Recipe: Gingersnaps

When we asked what you guys wanted our blog to consist of, a bunch of you said that you wanted to see some recipes on here. Now you might not see our super popular desserts and treats, a magician never reveals their secrets after all, but we are going to try and give you some of our tasty recipes to try out in your own kitchen!
 
Just in time for the Christmas season we have decided to share our gingersnap cookie recipe. You all love them in the case, and in the freezer, so hopefully you love the recipe and making them at home just as much!
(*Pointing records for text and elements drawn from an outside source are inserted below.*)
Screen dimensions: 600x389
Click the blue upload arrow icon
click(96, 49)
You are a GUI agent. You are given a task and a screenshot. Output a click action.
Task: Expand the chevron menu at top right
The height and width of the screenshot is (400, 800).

Whether you have fond memories of these cookies as a child, or you're just discovering the joys that is a good gingersnap, you are sure to love these delicious cookies. This recipe can be found here on our blog, or in the November/December issue of "What's On Chilliwack Magazine".
 
We do try to have gingersnaps readily available during the holiday season, both ready to eat in our case, and frozen ready to be baked in the freezer! So if you don't have time to shop, mix and bake these cookies - we got you covered, and we won't tell anyone you didn't do all the work.
  
As always, we do recommend using our SaraBella's flour mix for these cookies. We have spent years working on perfecting our blend and our recipes with our blend. Our flour is available online, to be shipped to your door, or in store! 
  

Gingersnaps; 

Ingredients:

2 cups packed brown sugar
1 1/2 cups vegetable oil
1/2 cups molasses
2 eggs
4 cups SaraBella's Gluten Free Flour
1 1/4 Tablespoons baking soda
1/4 teaspoon baking soda
1/2 teaspoons sald
1 teaspoons ground gloves
2 teaspoons cinnamon
2 teaspoons ginger 
 

Instructions: 

1. Preheat the oven to 325 degrees
2. In a large bowl, mix together the brown sugar, oil, molasses, and egg.
3. In a second bowl combine the SaraBella's Gluten Free flour flour, baking soda, salt, cloves, cinnamon, and ginger; stir into the molasses mixture.
4. Scoop cookies into desired size (suggested 2 tablespoons worth of dough), roll into a ball and flatten slightly, dip one side in a bowl of white sugar.
5. Place 2 inches apart on a parchment lined cookie sheet and bake 10-12 minutes or until the center is firm.
  
Let us know how the recipe turns out for you, tag us in any photos you share online! We can't wait to see what you do with the recipe and how you enjoy the cookies this year.

1 comment

  • Is this the recipe you use for your gingerbread kits…because that gingerbread was the best gingerbread ive ever had. Also what kind of molasses do you use?